Stored data

'''

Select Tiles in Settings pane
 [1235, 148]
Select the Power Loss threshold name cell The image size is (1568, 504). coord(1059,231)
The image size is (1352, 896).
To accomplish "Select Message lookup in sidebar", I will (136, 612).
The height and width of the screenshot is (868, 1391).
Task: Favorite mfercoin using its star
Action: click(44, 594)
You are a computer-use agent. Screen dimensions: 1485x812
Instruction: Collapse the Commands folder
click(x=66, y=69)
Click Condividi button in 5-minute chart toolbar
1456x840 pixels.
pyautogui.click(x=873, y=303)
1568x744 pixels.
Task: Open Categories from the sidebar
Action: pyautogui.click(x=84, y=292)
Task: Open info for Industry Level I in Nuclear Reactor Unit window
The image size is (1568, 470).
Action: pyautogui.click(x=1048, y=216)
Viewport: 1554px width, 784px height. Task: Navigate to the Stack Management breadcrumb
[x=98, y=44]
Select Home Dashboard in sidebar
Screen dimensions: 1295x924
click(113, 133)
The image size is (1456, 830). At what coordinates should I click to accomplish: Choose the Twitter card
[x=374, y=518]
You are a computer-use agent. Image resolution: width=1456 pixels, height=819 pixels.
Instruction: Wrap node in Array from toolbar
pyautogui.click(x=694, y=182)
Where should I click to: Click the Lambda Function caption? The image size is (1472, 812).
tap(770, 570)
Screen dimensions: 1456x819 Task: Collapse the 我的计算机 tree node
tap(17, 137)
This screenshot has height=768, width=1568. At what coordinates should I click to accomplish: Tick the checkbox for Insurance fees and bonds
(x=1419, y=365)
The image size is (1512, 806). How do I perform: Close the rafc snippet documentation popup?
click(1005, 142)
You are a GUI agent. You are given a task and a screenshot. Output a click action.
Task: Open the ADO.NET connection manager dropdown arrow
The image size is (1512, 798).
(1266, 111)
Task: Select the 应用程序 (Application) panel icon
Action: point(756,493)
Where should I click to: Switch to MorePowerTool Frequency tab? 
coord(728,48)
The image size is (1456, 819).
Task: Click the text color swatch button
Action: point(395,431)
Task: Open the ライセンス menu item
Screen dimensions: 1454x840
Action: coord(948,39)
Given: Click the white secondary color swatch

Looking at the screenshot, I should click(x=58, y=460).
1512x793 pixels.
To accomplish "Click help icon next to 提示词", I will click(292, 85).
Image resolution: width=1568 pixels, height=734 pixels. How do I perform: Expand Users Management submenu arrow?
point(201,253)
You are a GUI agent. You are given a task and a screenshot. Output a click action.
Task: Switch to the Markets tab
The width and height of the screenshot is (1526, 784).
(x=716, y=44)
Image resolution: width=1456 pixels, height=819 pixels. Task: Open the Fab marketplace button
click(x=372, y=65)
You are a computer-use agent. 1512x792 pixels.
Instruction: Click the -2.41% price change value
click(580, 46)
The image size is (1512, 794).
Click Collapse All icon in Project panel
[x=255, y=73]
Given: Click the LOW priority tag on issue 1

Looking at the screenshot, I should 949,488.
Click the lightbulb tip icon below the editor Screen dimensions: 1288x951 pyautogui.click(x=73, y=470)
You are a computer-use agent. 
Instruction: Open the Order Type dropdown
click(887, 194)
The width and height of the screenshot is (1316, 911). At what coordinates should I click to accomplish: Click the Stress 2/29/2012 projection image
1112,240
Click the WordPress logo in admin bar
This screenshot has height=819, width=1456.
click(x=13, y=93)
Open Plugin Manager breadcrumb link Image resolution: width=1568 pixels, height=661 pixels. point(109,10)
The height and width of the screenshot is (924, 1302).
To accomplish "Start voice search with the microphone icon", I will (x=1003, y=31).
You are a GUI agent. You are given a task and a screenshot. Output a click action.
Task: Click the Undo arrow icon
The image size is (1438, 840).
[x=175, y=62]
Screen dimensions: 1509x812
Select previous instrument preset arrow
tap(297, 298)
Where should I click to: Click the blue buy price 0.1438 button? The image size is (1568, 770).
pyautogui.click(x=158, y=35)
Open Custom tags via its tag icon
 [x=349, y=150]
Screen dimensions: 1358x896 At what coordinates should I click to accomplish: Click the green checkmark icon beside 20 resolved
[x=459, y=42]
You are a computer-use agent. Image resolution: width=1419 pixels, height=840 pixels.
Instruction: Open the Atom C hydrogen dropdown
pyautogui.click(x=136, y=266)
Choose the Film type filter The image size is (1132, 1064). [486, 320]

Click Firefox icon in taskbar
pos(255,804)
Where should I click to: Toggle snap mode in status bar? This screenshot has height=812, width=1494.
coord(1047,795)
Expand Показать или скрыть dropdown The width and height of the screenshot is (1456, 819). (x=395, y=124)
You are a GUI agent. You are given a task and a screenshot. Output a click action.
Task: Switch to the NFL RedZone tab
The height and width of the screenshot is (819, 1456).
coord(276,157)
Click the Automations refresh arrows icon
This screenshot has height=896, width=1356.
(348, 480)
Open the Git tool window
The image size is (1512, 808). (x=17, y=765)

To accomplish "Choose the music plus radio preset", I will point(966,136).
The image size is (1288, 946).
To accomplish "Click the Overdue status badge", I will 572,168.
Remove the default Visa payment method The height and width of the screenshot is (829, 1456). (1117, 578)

'''

Action item: Write the entries out once more, exactly as they were given.

Task response:
Select Tiles in Settings pane
 [1235, 148]
Select the Power Loss threshold name cell The image size is (1568, 504). coord(1059,231)
The image size is (1352, 896).
To accomplish "Select Message lookup in sidebar", I will (136, 612).
The height and width of the screenshot is (868, 1391).
Task: Favorite mfercoin using its star
Action: click(44, 594)
You are a computer-use agent. Screen dimensions: 1485x812
Instruction: Collapse the Commands folder
click(x=66, y=69)
Click Condividi button in 5-minute chart toolbar
1456x840 pixels.
pyautogui.click(x=873, y=303)
1568x744 pixels.
Task: Open Categories from the sidebar
Action: pyautogui.click(x=84, y=292)
Task: Open info for Industry Level I in Nuclear Reactor Unit window
The image size is (1568, 470).
Action: pyautogui.click(x=1048, y=216)
Viewport: 1554px width, 784px height. Task: Navigate to the Stack Management breadcrumb
[x=98, y=44]
Select Home Dashboard in sidebar
Screen dimensions: 1295x924
click(113, 133)
The image size is (1456, 830). At what coordinates should I click to accomplish: Choose the Twitter card
[x=374, y=518]
You are a computer-use agent. Image resolution: width=1456 pixels, height=819 pixels.
Instruction: Wrap node in Array from toolbar
pyautogui.click(x=694, y=182)
Where should I click to: Click the Lambda Function caption? The image size is (1472, 812).
tap(770, 570)
Screen dimensions: 1456x819 Task: Collapse the 我的计算机 tree node
tap(17, 137)
This screenshot has height=768, width=1568. At what coordinates should I click to accomplish: Tick the checkbox for Insurance fees and bonds
(x=1419, y=365)
The image size is (1512, 806). How do I perform: Close the rafc snippet documentation popup?
click(1005, 142)
You are a GUI agent. You are given a task and a screenshot. Output a click action.
Task: Open the ADO.NET connection manager dropdown arrow
The image size is (1512, 798).
(1266, 111)
Task: Select the 应用程序 (Application) panel icon
Action: point(756,493)
Where should I click to: Switch to MorePowerTool Frequency tab? 
coord(728,48)
The image size is (1456, 819).
Task: Click the text color swatch button
Action: point(395,431)
Task: Open the ライセンス menu item
Screen dimensions: 1454x840
Action: coord(948,39)
Given: Click the white secondary color swatch

Looking at the screenshot, I should click(x=58, y=460).
1512x793 pixels.
To accomplish "Click help icon next to 提示词", I will click(292, 85).
Image resolution: width=1568 pixels, height=734 pixels. How do I perform: Expand Users Management submenu arrow?
point(201,253)
You are a GUI agent. You are given a task and a screenshot. Output a click action.
Task: Switch to the Markets tab
The width and height of the screenshot is (1526, 784).
(x=716, y=44)
Image resolution: width=1456 pixels, height=819 pixels. Task: Open the Fab marketplace button
click(x=372, y=65)
You are a computer-use agent. 1512x792 pixels.
Instruction: Click the -2.41% price change value
click(580, 46)
The image size is (1512, 794).
Click Collapse All icon in Project panel
[x=255, y=73]
Given: Click the LOW priority tag on issue 1

Looking at the screenshot, I should 949,488.
Click the lightbulb tip icon below the editor Screen dimensions: 1288x951 pyautogui.click(x=73, y=470)
You are a computer-use agent. 
Instruction: Open the Order Type dropdown
click(887, 194)
The width and height of the screenshot is (1316, 911). At what coordinates should I click to accomplish: Click the Stress 2/29/2012 projection image
1112,240
Click the WordPress logo in admin bar
This screenshot has height=819, width=1456.
click(x=13, y=93)
Open Plugin Manager breadcrumb link Image resolution: width=1568 pixels, height=661 pixels. point(109,10)
The height and width of the screenshot is (924, 1302).
To accomplish "Start voice search with the microphone icon", I will (x=1003, y=31).
You are a GUI agent. You are given a task and a screenshot. Output a click action.
Task: Click the Undo arrow icon
The image size is (1438, 840).
[x=175, y=62]
Screen dimensions: 1509x812
Select previous instrument preset arrow
tap(297, 298)
Where should I click to: Click the blue buy price 0.1438 button? The image size is (1568, 770).
pyautogui.click(x=158, y=35)
Open Custom tags via its tag icon
 [x=349, y=150]
Screen dimensions: 1358x896 At what coordinates should I click to accomplish: Click the green checkmark icon beside 20 resolved
[x=459, y=42]
You are a computer-use agent. Image resolution: width=1419 pixels, height=840 pixels.
Instruction: Open the Atom C hydrogen dropdown
pyautogui.click(x=136, y=266)
Choose the Film type filter The image size is (1132, 1064). [486, 320]

Click Firefox icon in taskbar
pos(255,804)
Where should I click to: Toggle snap mode in status bar? This screenshot has height=812, width=1494.
coord(1047,795)
Expand Показать или скрыть dropdown The width and height of the screenshot is (1456, 819). (x=395, y=124)
You are a GUI agent. You are given a task and a screenshot. Output a click action.
Task: Switch to the NFL RedZone tab
The height and width of the screenshot is (819, 1456).
coord(276,157)
Click the Automations refresh arrows icon
This screenshot has height=896, width=1356.
(348, 480)
Open the Git tool window
The image size is (1512, 808). (x=17, y=765)

To accomplish "Choose the music plus radio preset", I will point(966,136).
The image size is (1288, 946).
To accomplish "Click the Overdue status badge", I will 572,168.
Remove the default Visa payment method The height and width of the screenshot is (829, 1456). (1117, 578)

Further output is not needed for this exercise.